In terms of use during working practice, software engineers can work with Dynatrace and use Service Level Objectives (SLOs) to make applications self-heal if their performance drops below a pre-defined baseline. They can then make sure security alerts go straight to the right person to resolve rather than dampening everyone’s day and automatically spin up more cloud resources when their user base starts to outgrow the existing set-up.

Opening up the firehose

The new Dynatrace AppEngine offering allows software application developers and data professionals to use those same low/no-code approaches to build their own apps for the Dynatrace platform. That means they can start using all the observability, security and business data in Dynatrace for use cases that haven’t even been thought of yet, which opens up a torrent of potential use cases.

To demonstrate this, Dynatrace has already created some apps of its own, which are available to customers through its Hub. These include Carbon Impact – an app which allows organisations to use the observability data coming from their hybrid and multi-cloud environments to understand how they contribute to their carbon footprint, so they can see ways of improving their environmental sustainability by introducing efficiencies.

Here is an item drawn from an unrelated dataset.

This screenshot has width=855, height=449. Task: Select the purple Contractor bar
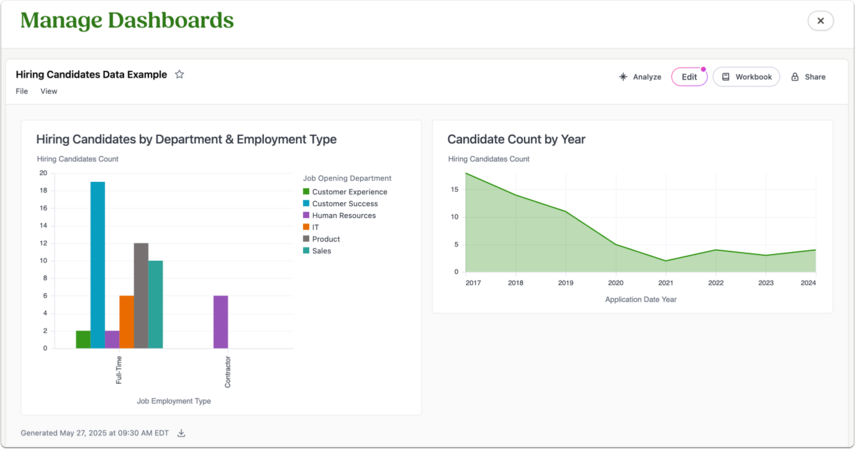pos(221,322)
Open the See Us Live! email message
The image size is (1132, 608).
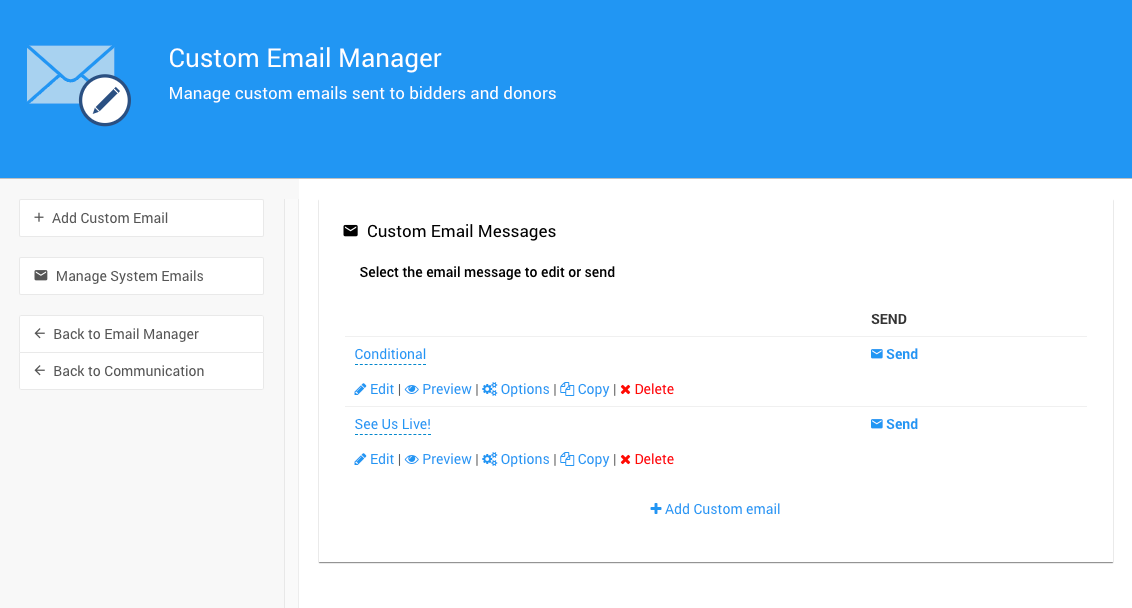[392, 424]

The company has also now come forward with Site Reliability Guardian, an app which helps teams to create automated quality and security gates in their software delivery pipeline so they can ensure software reliability never degrades below pre-defined thresholds. All these announcements may add up to one thing: a future that is more data-driven for all organisations, more intelligently automated and a whole lot more observable.